Czytanie z Apokalipsy Piotra
- Ale że to tak przy apokalipsie ci się tak urodziło?
- No tak, bo popatrz na to z tej strony, po apokalipsie nie da się wysłać listu.
- A to dlaczego? Bo wszyscy listonosze w piekle?
- Nie, nie dla tego. Choć trochę też. Ważniejsze, że po apokalipsie poczta nie sprzedaje znaczków.
- Ale co Apokalipsa i brak wiary mają wspólnego z kupowaniem znaczków? Chyba nie zrozumiałeś sensu mojego traktatu.
- Czekaj już tłumaczę. Bo wyobraź sobie takiego Tomcia. On ma bardzo ważne sprawy na głowie na przykład podwórkowy turniej gry w kapsle. Rozumiesz wielkość tego wydarzenia? No weź to poczuj! Przegrany w dziewczyńskiej sukience ma przeparadować przez całe osiedle. A wygrany zgarnia całe wpisowe (pięć złotych (tak to te pięć złotych, które ciocia dała na znaczek), paczka lizaków i trzy papierosy, które Dzidek podkradł tacie przedwczoraj. Do tego trochę innych fantów między innymi scyzoryk). A tu ciocia wyskakuje z jakimś głupim listem. Jeśli Tomek pójdzie wysłać list, to spóźni się na turniej. Wiadomo, że Tomek to grzeczny chłopiec, więc wyśle ten list, ale jutro. Ciocia nic nie zauważy, zwłaszcza że Tomek wygra.
- Piękna historia. Tomek wygrał?
- No w sumie to opcje są trzy, Wygrał, nie wygrał i nie przegrał, no i przegrał. Nie to jest najważniejsze. Najważniejsze, że gdy Tomek budzi się "jutro", to okazuje się, że wojna przyszła. A poczta zamknięta.
- Pięknie, pięknie, ale odszedłeś od tematu.

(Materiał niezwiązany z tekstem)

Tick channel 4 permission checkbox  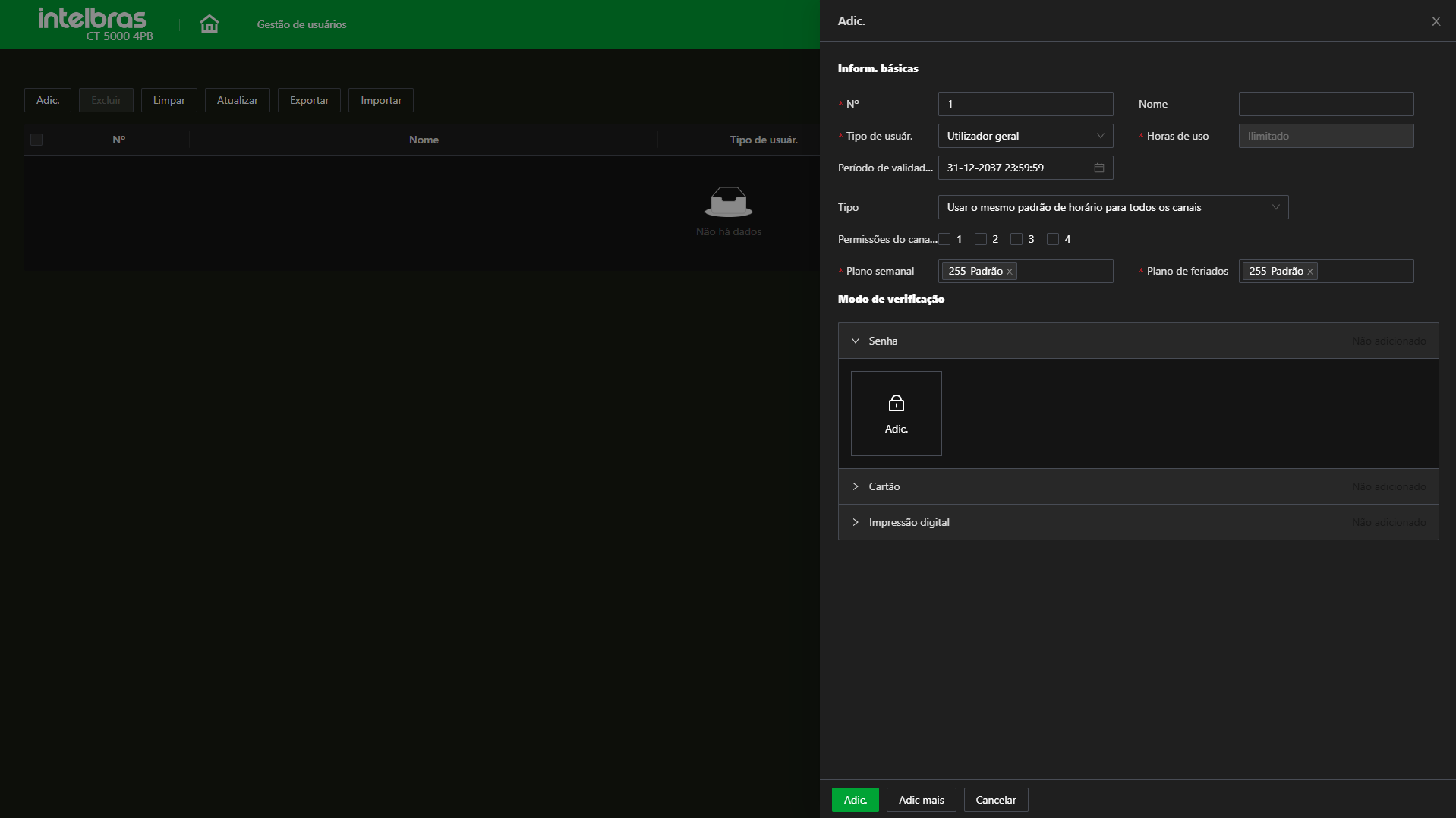tap(1053, 239)
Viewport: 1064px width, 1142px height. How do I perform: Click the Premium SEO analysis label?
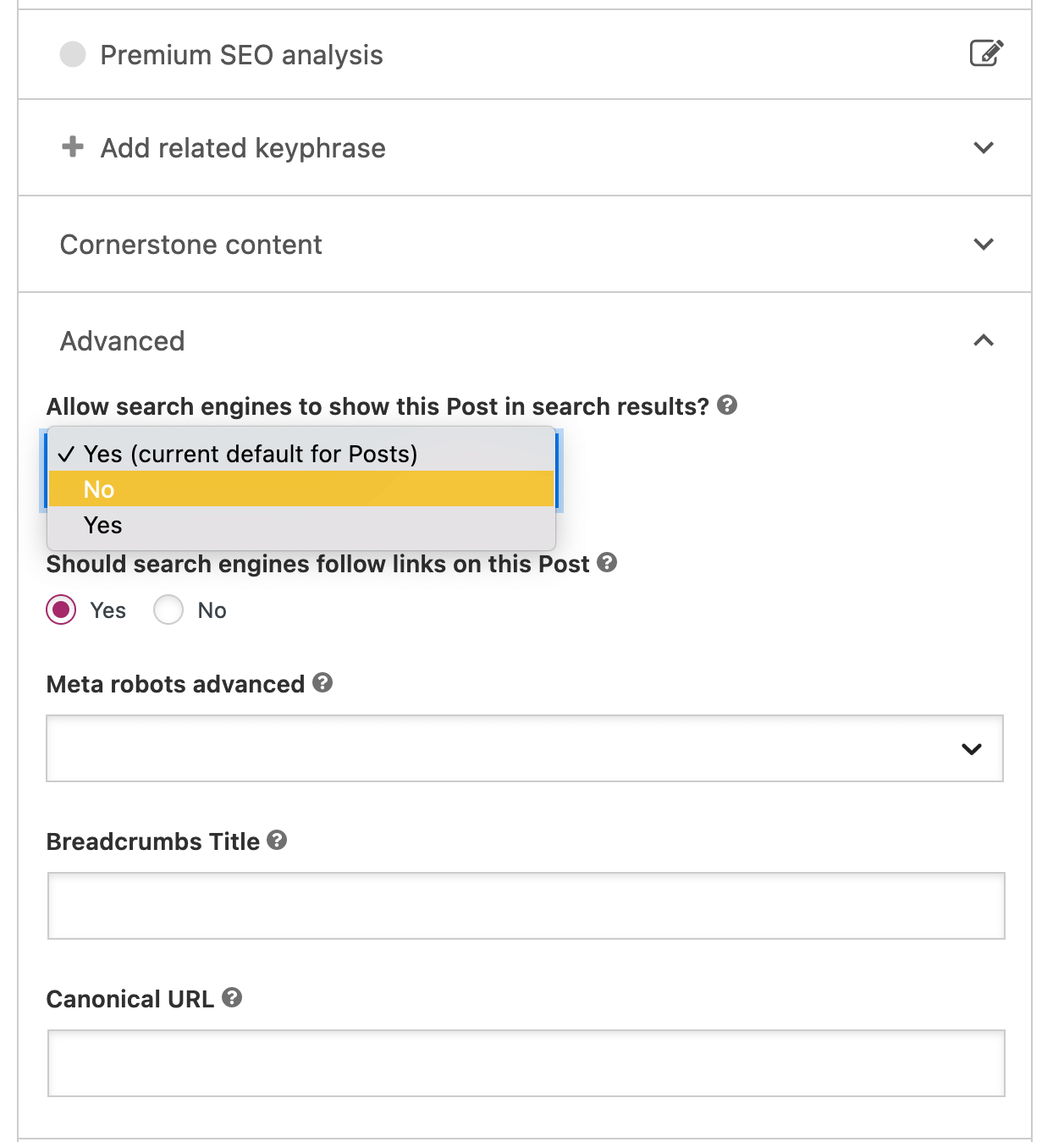click(x=242, y=53)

- Oj no weź, przestań, no chyba nie dostrzegłeś sensu mojego traktatu.
- Niestety nie dostrzegłem. Poważne sprawy wymagają poważnych dyskusji. Niestety opowiastka o turnieju podwórkowym nie jest zbyt poważna.
- A gdyby tak w każdym z nas siedział taki Tomek. Co prawda list już napisany, ale znaczek kupi się kiedy indziej. Tyle że "kiedy indziej" wybucha wojna i zamykają poczty. A to akurat list do ambasady.
- No tak. Teraz to ma sens.
(więc nie odnoszę się do swojego imienia)
i nawet są dwie apokalipsy o tym tytule.
W dodatku obie to apokryfy.
I nie zapomnijcie kupić znaczka ;)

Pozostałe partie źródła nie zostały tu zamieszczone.